Print the lines of the data, starting with the first, up to and including the line where "Aceptar todas (625, 1334)" appears.

- [RECORD SET]
::::::::
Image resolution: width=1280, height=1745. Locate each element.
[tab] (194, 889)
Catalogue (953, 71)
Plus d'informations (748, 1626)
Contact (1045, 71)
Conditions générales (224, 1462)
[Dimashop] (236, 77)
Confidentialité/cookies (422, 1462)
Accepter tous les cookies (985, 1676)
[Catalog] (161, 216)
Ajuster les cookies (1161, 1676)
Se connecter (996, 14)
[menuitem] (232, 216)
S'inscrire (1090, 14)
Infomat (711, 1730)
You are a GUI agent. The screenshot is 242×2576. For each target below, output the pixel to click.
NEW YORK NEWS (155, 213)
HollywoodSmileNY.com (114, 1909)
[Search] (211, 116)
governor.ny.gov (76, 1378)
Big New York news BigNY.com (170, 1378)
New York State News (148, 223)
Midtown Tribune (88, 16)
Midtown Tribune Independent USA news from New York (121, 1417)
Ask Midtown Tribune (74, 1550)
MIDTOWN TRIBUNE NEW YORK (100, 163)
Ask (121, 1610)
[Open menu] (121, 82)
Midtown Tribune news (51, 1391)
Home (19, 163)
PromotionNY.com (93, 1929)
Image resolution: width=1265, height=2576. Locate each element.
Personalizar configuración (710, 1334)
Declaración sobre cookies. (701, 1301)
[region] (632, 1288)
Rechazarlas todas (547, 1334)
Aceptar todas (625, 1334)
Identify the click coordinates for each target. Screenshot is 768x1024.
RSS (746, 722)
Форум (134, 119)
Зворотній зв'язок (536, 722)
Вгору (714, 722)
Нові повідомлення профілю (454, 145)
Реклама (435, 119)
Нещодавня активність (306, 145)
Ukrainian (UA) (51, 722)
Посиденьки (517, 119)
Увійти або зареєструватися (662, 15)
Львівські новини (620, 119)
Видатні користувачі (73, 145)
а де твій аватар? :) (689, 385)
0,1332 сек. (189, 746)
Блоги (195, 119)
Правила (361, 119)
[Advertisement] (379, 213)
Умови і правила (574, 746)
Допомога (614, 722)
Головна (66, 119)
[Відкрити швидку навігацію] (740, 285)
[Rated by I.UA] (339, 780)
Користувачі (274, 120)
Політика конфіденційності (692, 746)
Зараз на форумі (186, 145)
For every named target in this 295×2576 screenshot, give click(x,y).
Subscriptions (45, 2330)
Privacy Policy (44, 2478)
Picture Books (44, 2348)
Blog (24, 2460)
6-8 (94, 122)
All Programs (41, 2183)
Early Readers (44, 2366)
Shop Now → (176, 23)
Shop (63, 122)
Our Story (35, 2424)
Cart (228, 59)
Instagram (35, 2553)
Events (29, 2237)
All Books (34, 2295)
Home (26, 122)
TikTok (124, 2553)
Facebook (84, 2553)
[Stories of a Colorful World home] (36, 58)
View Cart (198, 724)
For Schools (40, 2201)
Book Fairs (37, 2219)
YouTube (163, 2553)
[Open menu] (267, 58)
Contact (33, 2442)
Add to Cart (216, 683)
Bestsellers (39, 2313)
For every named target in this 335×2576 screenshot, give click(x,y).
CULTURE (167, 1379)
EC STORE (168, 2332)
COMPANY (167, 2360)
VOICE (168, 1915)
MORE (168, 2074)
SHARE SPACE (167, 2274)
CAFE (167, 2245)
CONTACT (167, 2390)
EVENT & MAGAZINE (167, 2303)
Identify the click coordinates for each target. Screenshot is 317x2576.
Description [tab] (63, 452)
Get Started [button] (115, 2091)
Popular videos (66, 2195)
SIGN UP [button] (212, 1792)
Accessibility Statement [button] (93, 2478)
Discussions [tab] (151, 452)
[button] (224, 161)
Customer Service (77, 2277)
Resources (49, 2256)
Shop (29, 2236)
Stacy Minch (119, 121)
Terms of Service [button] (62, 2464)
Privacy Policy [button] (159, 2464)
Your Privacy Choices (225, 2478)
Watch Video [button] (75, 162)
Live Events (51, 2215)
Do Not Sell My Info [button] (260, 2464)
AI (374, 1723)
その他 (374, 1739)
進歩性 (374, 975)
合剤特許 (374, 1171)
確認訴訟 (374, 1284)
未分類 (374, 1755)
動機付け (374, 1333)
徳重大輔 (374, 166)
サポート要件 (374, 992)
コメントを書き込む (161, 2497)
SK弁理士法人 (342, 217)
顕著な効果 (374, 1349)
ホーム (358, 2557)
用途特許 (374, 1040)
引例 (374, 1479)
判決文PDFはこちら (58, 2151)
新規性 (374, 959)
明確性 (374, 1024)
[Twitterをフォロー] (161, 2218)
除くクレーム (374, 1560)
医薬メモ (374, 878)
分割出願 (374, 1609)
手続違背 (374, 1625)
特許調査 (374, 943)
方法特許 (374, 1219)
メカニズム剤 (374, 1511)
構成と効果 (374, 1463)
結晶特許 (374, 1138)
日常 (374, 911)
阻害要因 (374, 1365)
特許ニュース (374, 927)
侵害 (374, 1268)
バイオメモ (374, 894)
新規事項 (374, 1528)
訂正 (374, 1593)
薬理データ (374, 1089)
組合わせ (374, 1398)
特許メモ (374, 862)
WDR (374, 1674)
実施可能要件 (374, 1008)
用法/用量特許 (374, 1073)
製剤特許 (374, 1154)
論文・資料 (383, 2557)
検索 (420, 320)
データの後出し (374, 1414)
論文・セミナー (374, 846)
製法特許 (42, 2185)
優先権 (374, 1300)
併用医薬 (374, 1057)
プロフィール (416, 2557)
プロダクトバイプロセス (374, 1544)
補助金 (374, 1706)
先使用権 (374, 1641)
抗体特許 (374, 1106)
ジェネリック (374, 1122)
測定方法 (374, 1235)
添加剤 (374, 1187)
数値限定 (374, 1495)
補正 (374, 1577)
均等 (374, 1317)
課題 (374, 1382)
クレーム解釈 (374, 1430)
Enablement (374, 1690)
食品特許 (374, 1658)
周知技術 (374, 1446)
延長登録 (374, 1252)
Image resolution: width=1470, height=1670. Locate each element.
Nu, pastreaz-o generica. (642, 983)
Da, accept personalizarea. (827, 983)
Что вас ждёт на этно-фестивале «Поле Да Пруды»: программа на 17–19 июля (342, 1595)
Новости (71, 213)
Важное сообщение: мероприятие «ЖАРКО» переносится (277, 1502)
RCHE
::::::::
- [OUTPUT OF THE TASK]
Image resolution: width=1280, height=1745. Locate each element.
[tab] (194, 889)
Catalogue (953, 71)
Plus d'informations (748, 1626)
Contact (1045, 71)
Conditions générales (224, 1462)
[Dimashop] (236, 77)
Confidentialité/cookies (422, 1462)
Accepter tous les cookies (985, 1676)
[Catalog] (161, 216)
Ajuster les cookies (1161, 1676)
Se connecter (996, 14)
[menuitem] (232, 216)
S'inscrire (1090, 14)
Infomat (711, 1730)
You are a GUI agent. The screenshot is 242×2576. For each target below, output the pixel to click.
NEW YORK NEWS (155, 213)
HollywoodSmileNY.com (114, 1909)
[Search] (211, 116)
governor.ny.gov (76, 1378)
Big New York news BigNY.com (170, 1378)
New York State News (148, 223)
Midtown Tribune (88, 16)
Midtown Tribune Independent USA news from New York (121, 1417)
Ask Midtown Tribune (74, 1550)
MIDTOWN TRIBUNE NEW YORK (100, 163)
Ask (121, 1610)
[Open menu] (121, 82)
Midtown Tribune news (51, 1391)
Home (19, 163)
PromotionNY.com (93, 1929)
Image resolution: width=1265, height=2576. Locate each element.
Personalizar configuración (710, 1334)
Declaración sobre cookies. (701, 1301)
[region] (632, 1288)
Rechazarlas todas (547, 1334)
Aceptar todas (625, 1334)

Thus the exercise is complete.